◆ SOURCE TEXT ◆
□ □ □

New study finds Grand Rapids has highest rate of depression

Posted at 5:36 AM, Dec 06, 2019
and last updated 2019-12-06 10:27:17-05

GRAND RAPIDS, Mich. — Depression is a word we’re hearing more of lately but it still holds a lot of stigma around it.

But the reality is depression is on the rise.

There has been a nearly 18 percent increase in those diagnosed with depression between 2016 and 2017 and according to a new study by a group called Insurance Providers says Grand Rapids has the highest rate of depression among large U.S. metro cities with 25 percent of residents diagnosed.

There are a number of factors that can impact a persons mental health, like genetics, stress, environment, physical health, finances, divorce and the list goes on.

Here you can see the breakdown in the percentage of people diagnosed with depression and the correlation to things like obesity and poverty level.

We sat down with Christy Buck, executive director of the Mental Health Foundation of West Michigan, to dig deeper into these numbers.

"You look at the study and you wonder if more people were reporting because they become more knowledgable about depression and we’re talking about it more?" Buck said.

Buck says if anything, this new study shines a spotlight on something that needs to be talked about and that’s why efforts are being made here locally to get help into the hands of those that need it.

□ □ □

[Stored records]

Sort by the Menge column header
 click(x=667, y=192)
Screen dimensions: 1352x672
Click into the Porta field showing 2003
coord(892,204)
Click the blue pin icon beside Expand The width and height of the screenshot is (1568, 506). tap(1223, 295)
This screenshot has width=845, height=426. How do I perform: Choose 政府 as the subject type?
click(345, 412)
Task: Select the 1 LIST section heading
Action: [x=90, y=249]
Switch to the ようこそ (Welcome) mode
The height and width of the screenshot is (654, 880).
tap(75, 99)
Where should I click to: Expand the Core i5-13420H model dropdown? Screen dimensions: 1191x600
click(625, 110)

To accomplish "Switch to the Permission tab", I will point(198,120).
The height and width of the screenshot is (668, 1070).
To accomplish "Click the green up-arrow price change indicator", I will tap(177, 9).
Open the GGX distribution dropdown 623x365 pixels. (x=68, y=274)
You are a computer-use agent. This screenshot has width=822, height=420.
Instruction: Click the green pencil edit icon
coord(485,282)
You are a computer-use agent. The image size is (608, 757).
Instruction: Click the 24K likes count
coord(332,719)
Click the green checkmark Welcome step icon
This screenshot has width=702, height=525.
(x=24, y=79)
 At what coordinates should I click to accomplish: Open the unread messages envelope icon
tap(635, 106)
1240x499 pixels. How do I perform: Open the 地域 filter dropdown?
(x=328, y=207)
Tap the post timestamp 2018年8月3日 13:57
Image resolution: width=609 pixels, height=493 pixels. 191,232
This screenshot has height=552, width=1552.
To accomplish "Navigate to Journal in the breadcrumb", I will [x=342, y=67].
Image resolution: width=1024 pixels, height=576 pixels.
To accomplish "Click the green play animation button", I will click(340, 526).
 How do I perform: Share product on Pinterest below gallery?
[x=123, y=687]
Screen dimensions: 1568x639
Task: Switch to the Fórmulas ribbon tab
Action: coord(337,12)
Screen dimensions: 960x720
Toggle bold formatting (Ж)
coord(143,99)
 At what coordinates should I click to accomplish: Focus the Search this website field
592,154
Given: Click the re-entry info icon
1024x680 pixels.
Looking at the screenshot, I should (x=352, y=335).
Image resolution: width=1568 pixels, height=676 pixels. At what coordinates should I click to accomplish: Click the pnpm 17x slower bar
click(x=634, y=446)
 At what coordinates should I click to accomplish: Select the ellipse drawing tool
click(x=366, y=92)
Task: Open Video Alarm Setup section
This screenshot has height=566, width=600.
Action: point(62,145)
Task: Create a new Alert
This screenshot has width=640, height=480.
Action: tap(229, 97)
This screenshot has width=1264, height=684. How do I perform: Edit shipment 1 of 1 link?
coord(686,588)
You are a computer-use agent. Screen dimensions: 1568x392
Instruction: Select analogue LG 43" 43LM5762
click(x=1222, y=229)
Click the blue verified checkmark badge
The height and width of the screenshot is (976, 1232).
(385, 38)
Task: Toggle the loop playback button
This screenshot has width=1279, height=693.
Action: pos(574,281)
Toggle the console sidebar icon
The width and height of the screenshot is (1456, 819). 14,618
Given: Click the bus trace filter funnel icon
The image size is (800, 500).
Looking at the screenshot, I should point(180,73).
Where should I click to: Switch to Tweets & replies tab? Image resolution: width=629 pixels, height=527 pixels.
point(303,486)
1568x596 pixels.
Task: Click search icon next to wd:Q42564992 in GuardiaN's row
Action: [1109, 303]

□ □ □

◆ TASK LIST ◆
**A)** Answer these from the Grand Rapids depression article:
(i) What group conducted the new study?
(ii) What percentage of Grand Rapids residents were diagnosed with depression?
(iii) What position does Christy Buck hold?
**B)** Please turn the paragraph of the Grand Rapids depression article that begins "There are a number of factors" into a short list.
**C)** Write out the part of the Grand Rapids depression article that starts at "New study finds" and stops after "and poverty level.", changing nothing.
You won't need the entries for any of this.

◆ OUTPUTS FOR THE TASKS ◆
**A)**
(i) Insurance Providers
(ii) 25 percent
(iii) Executive director of the Mental Health Foundation of West Michigan

**B)**
Factors that can impact a person's mental health:
- Genetics
- Stress
- Environment
- Physical health
- Finances
- Divorce
- Others

**C)**
New study finds Grand Rapids has highest rate of depression

Posted at 5:36 AM, Dec 06, 2019
and last updated 2019-12-06 10:27:17-05

GRAND RAPIDS, Mich. — Depression is a word we’re hearing more of lately but it still holds a lot of stigma around it.

But the reality is depression is on the rise.

There has been a nearly 18 percent increase in those diagnosed with depression between 2016 and 2017 and according to a new study by a group called Insurance Providers says Grand Rapids has the highest rate of depression among large U.S. metro cities with 25 percent of residents diagnosed.

There are a number of factors that can impact a persons mental health, like genetics, stress, environment, physical health, finances, divorce and the list goes on.

Here you can see the breakdown in the percentage of people diagnosed with depression and the correlation to things like obesity and poverty level.